Note with the database profiler on the mongodb server with level 2 active, it reports the query executed in 0 ms, so the problem doesn’t seem to be in the actual database. Anyway the main focus of this issue is the approximately 2 a 3 ms between when the database returns the result and it is returns to the caller. This query will be executed thousands of time as it is used to simulate the graphlookup. We cannot use graphlookup from Mongodb due to its memory constrains and it’s inability to limit what is loaded.

Also that the query via mongo client returns a org.bson.Document in order to try and avoid the noise of conversion of POJO. In the real world example, an POJO representing the return is used and access is done with spring data (Repository and MongoTemplate)

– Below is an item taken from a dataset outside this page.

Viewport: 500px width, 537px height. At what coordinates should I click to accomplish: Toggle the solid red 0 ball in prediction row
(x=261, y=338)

I can provide a reduced version of our code that reproduces the problem.

Can anyone suggest why there is this overhead and how to reduce it. Or point me to where I may find this information.

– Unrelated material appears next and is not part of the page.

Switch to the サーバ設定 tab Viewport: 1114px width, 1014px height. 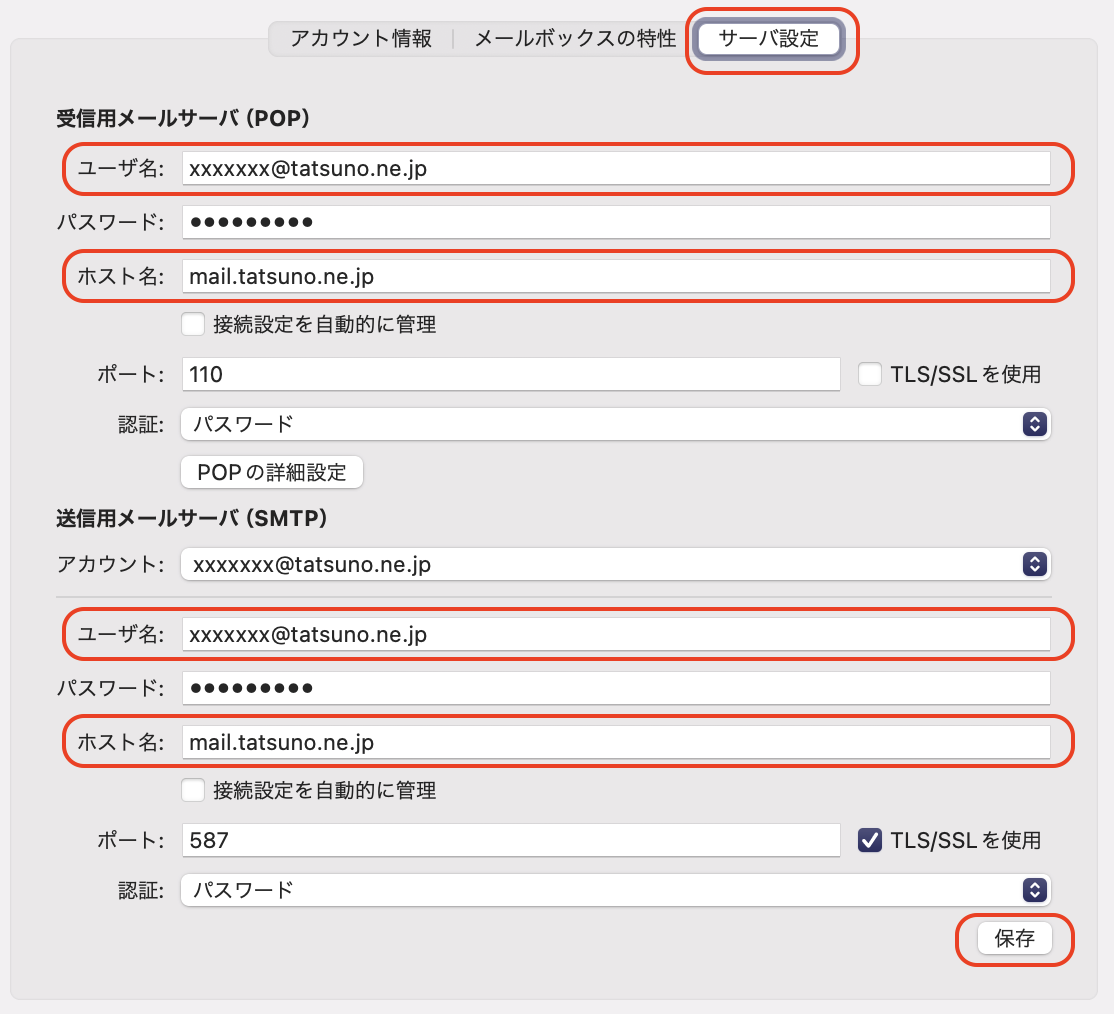769,39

It seem that there is a problem with the deserialization of result to bson document.

Output of executions (results of example version included)

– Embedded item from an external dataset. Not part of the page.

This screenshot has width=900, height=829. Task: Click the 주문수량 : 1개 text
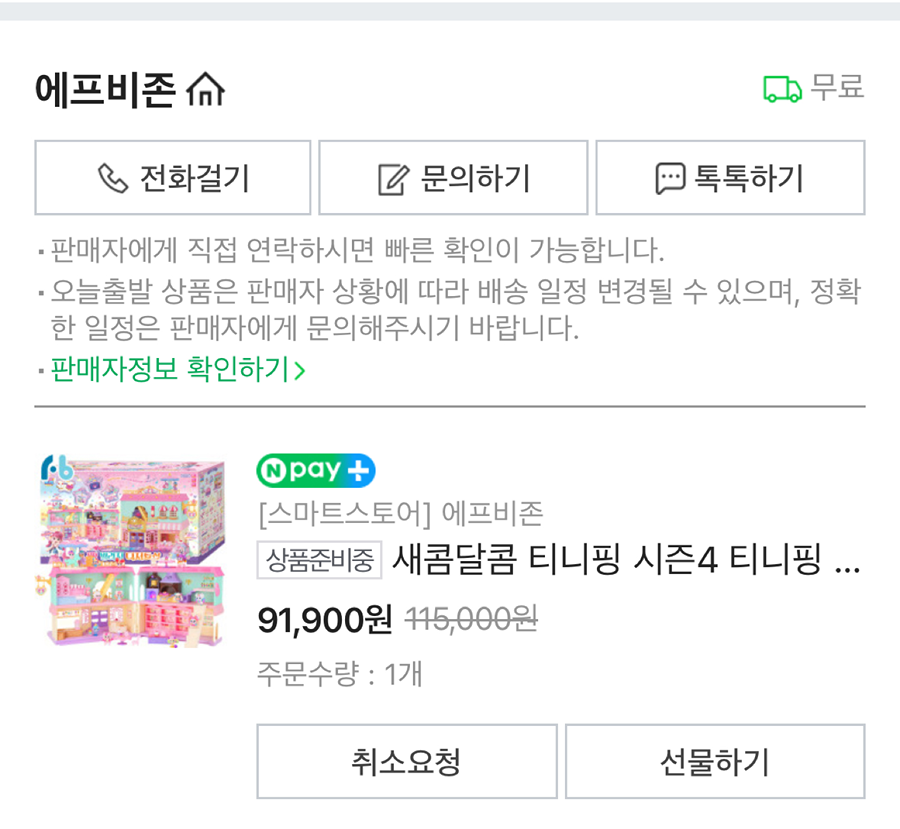pos(340,674)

The output of execution test should be something like (it is a bit verbose as it activates various logs from various components)

Starting application with args [[]]( 0)

... standard start of a spring boot ....

2021-09-07 12:15:10.802  INFO 884 --- [           main] c.n.t.t.CliRunnerTestMongoClient         : Starting run [0]
2021-09-07 12:15:10.906  INFO 884 --- [           main] c.n.t.t.CliRunnerTestMongoClient         : Ended run [0]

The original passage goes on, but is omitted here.